Aim: Rename "Viewport" to "Screen size" throughout the material below, keeping every other part unchanged. Leave the pictures out of your answer.

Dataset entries
** start **

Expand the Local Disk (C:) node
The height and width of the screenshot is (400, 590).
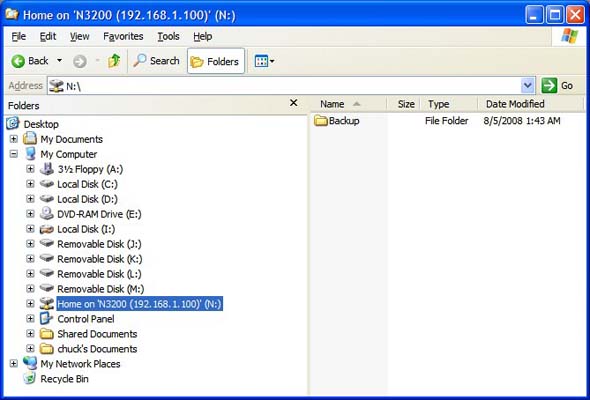(x=30, y=184)
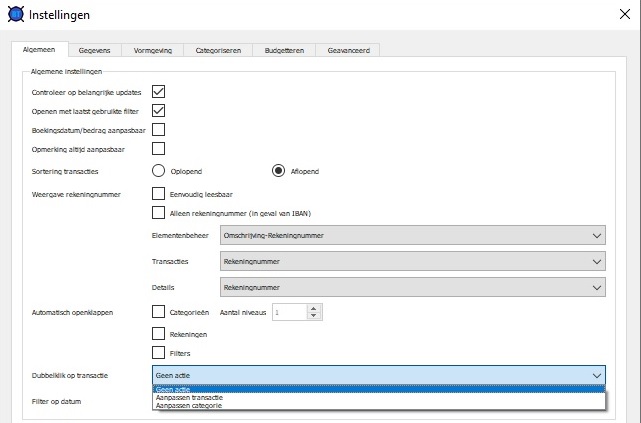641x423 pixels.
Task: Enable 'Alleen rekeningnummer' checkbox
Action: pyautogui.click(x=158, y=212)
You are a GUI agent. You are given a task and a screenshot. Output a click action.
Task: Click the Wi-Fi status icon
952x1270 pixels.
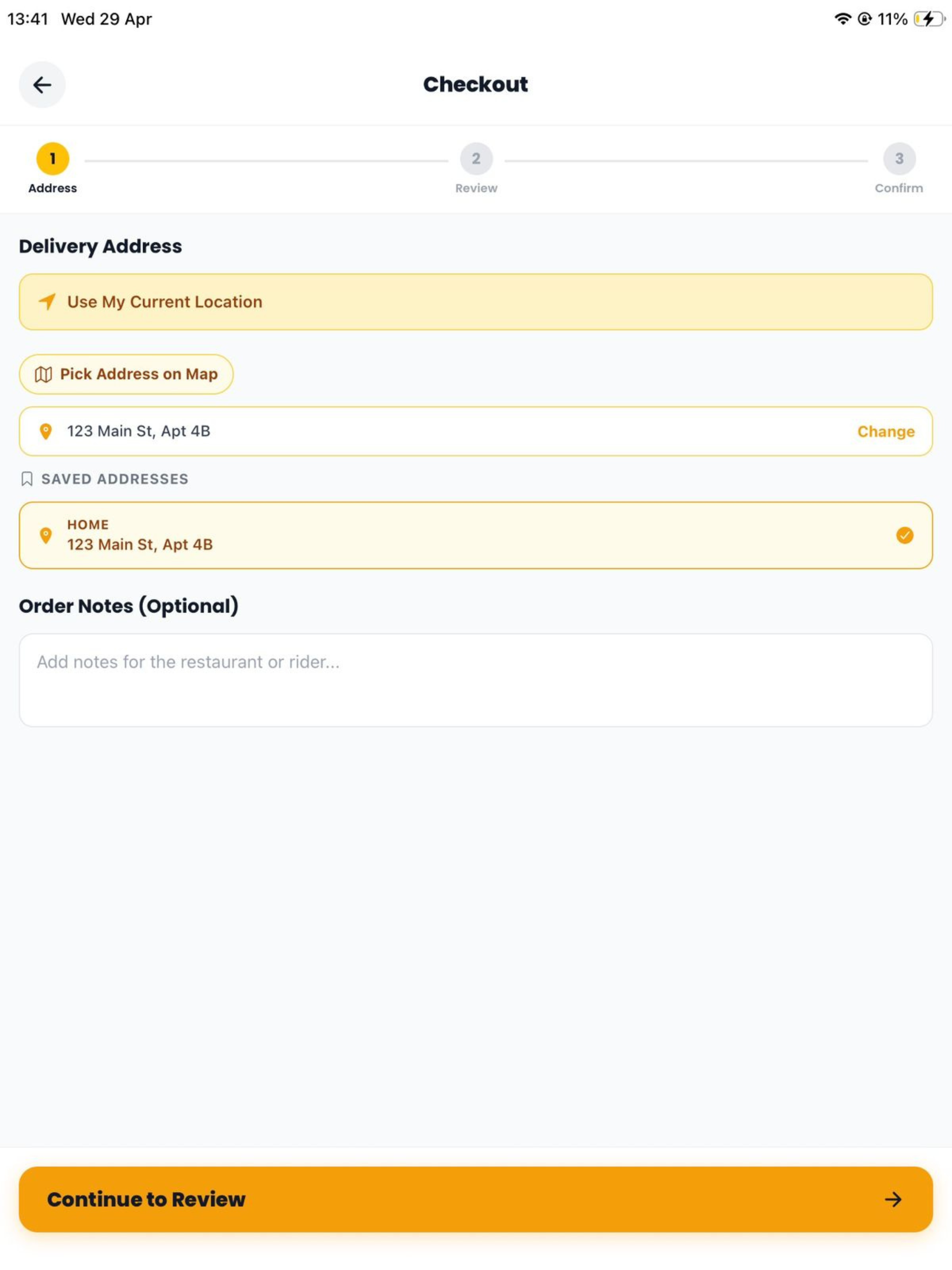[x=842, y=19]
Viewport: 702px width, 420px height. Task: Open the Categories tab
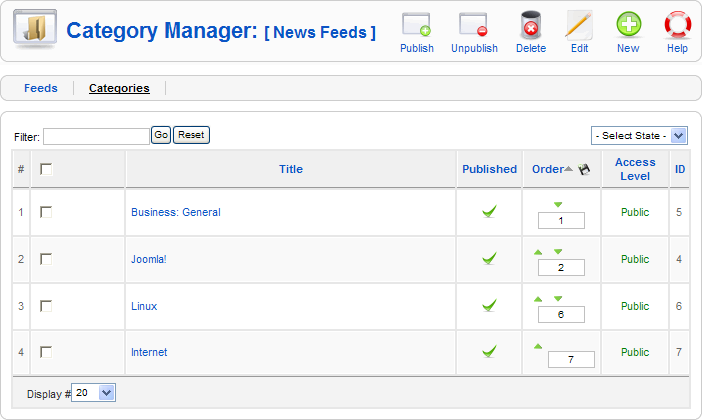[x=119, y=88]
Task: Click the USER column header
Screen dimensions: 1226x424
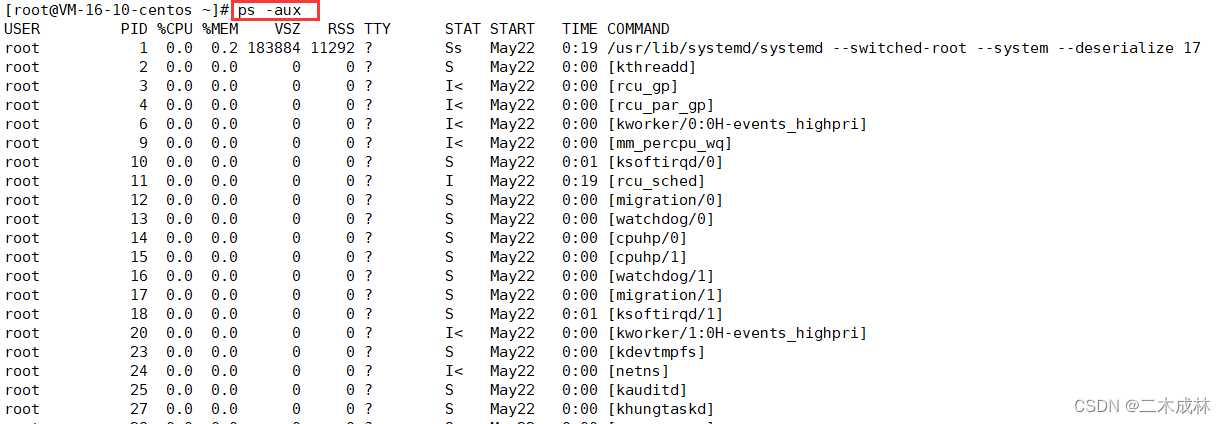Action: coord(22,29)
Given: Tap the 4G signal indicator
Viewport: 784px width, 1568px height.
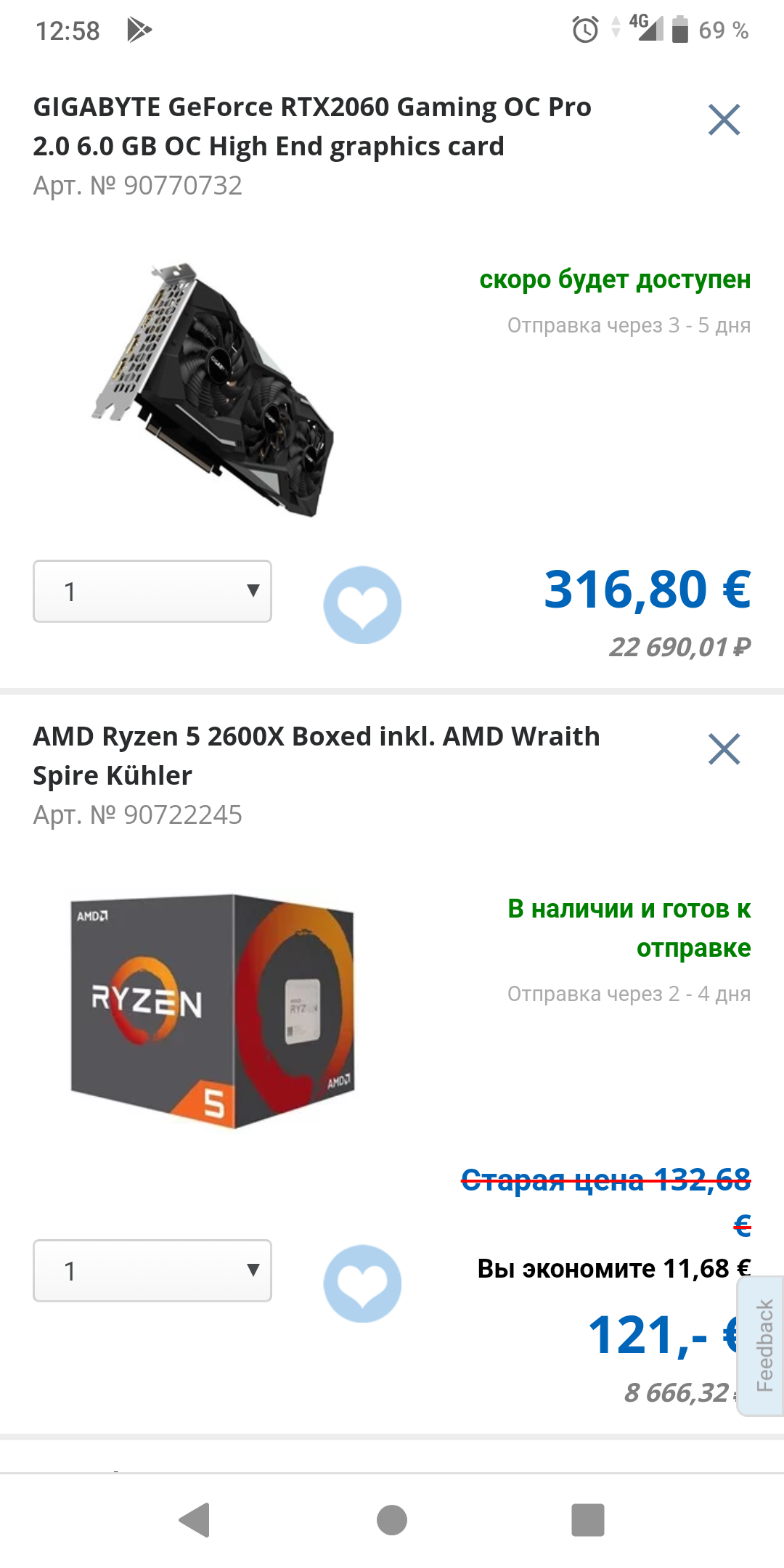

** end **

Exercise result:
Expand the Local Disk (C:) node
The height and width of the screenshot is (400, 590).
(x=30, y=184)
641x423 pixels.
Task: Enable 'Alleen rekeningnummer' checkbox
Action: pyautogui.click(x=158, y=212)
You are a GUI agent. You are given a task and a screenshot. Output a click action.
Task: Click the Wi-Fi status icon
952x1270 pixels.
[x=842, y=19]
Screen size: 702px width, 420px height. Task: Open the Categories tab
[x=119, y=88]
Task: Click the USER column header
Screen dimensions: 1226x424
Action: coord(22,29)
Given: Tap the 4G signal indicator
Screen size: 784px width, 1568px height.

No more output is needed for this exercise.